[STATED PROBLEM]
Give everything in the listing from the line containing "Viewport: 1268px width, 952px" down to the line containing "click(x=664, y=106)" as a JSON list of strings, one string per line, with blank lines left out.

[SOURCE MATERIAL]

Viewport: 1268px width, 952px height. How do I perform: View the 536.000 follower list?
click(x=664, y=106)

--

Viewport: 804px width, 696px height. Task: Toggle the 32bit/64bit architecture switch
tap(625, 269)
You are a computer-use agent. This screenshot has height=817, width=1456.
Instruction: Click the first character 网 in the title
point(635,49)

* * *

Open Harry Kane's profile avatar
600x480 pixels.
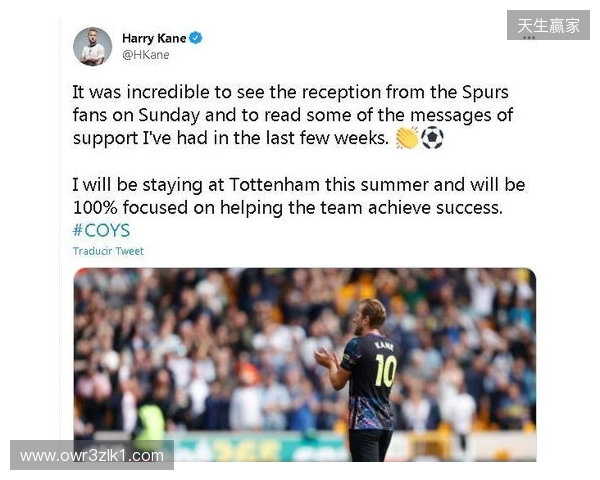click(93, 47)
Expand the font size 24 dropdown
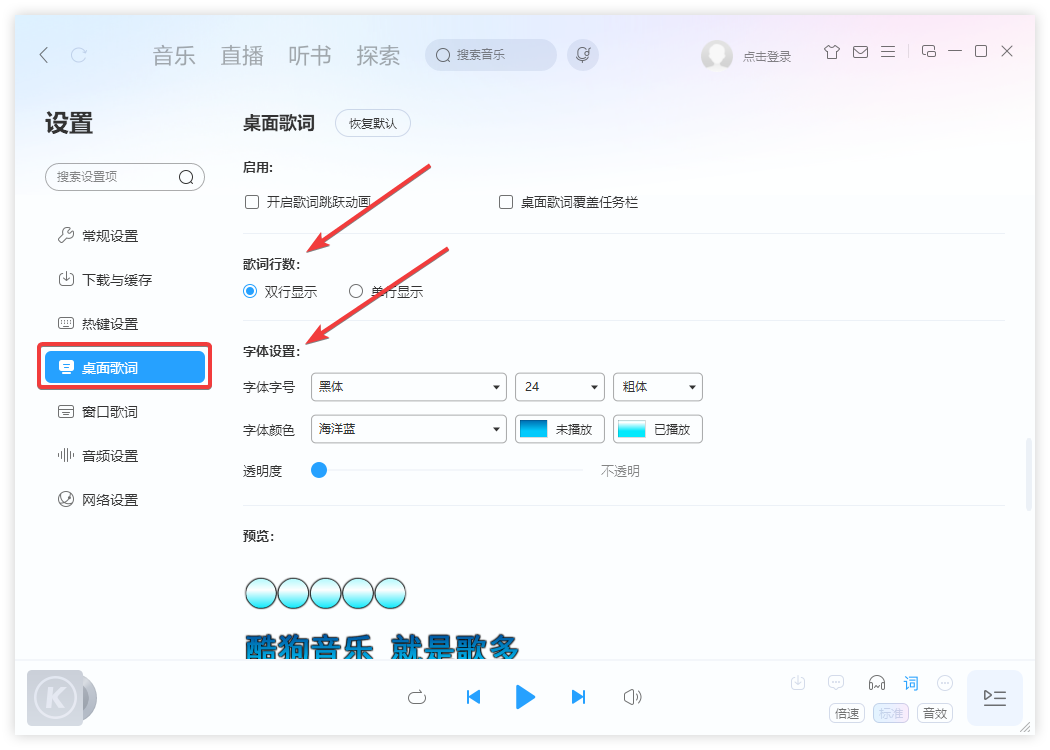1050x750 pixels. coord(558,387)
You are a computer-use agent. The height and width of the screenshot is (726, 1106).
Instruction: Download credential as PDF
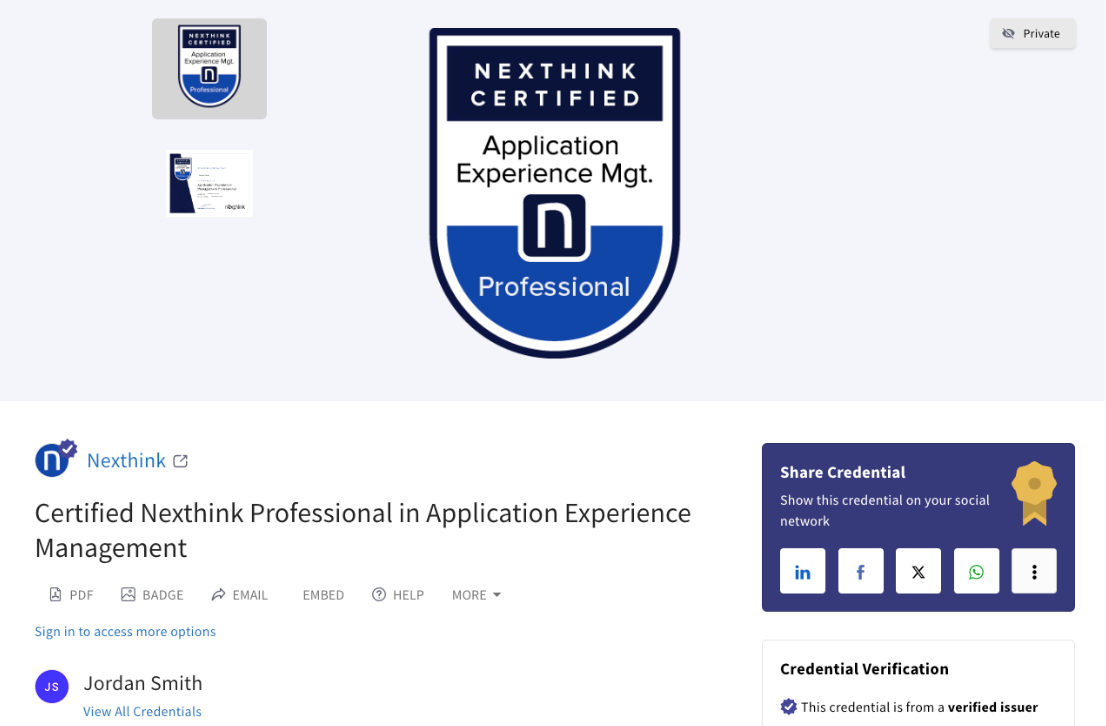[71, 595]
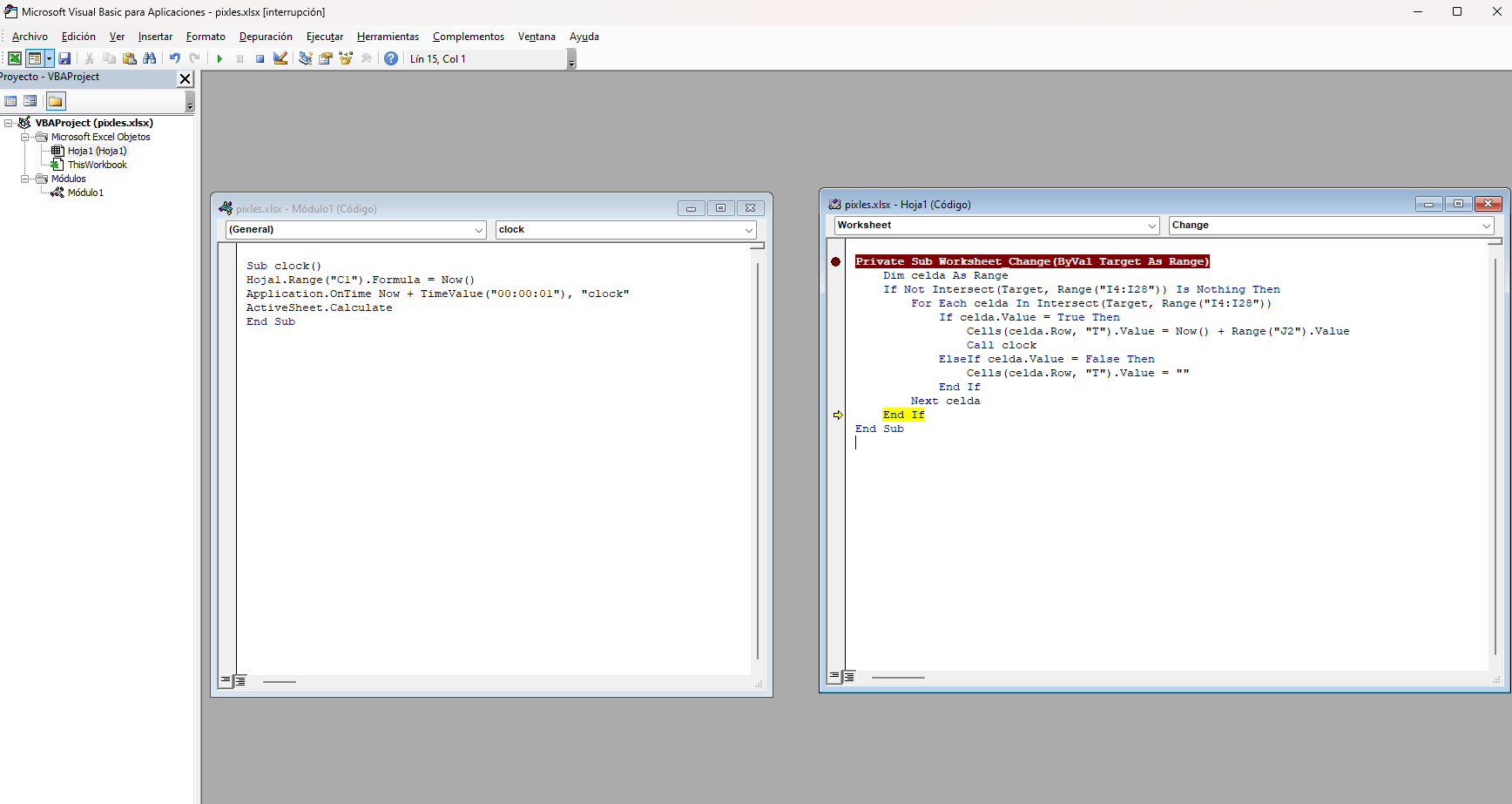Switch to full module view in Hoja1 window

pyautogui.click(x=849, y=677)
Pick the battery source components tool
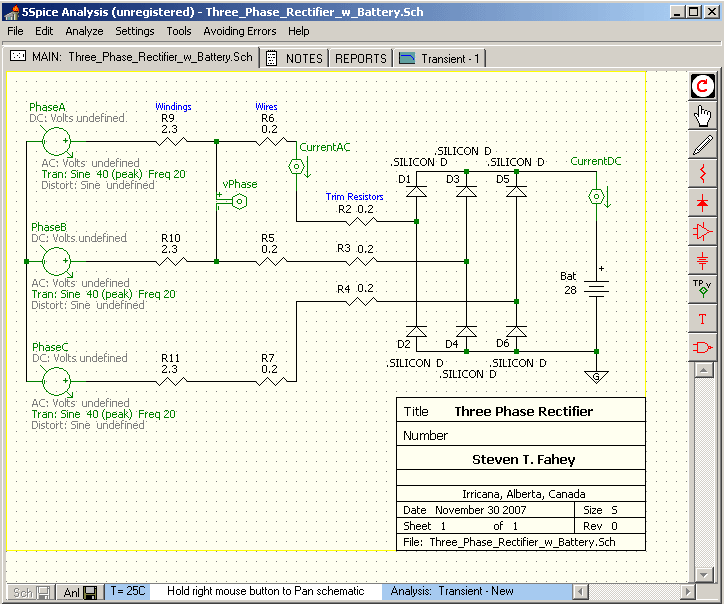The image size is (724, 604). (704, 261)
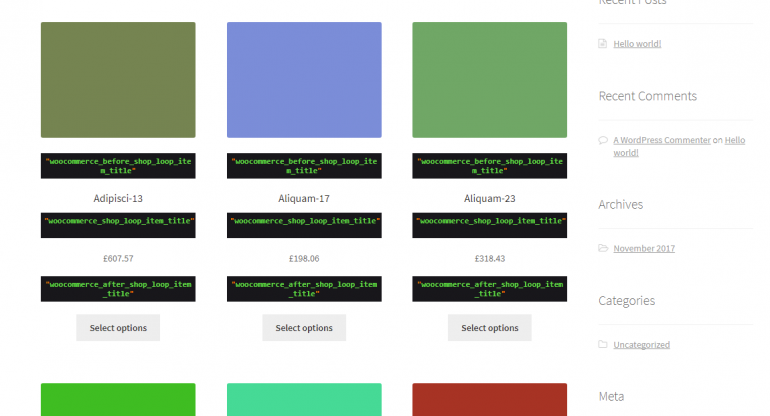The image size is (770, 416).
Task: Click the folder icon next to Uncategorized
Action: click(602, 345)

[RESPONSE TO THIS TASK]
[
  "Viewport: 1268px width, 952px height. How do I perform: View the 536.000 follower list?",
  "click(x=664, y=106)"
]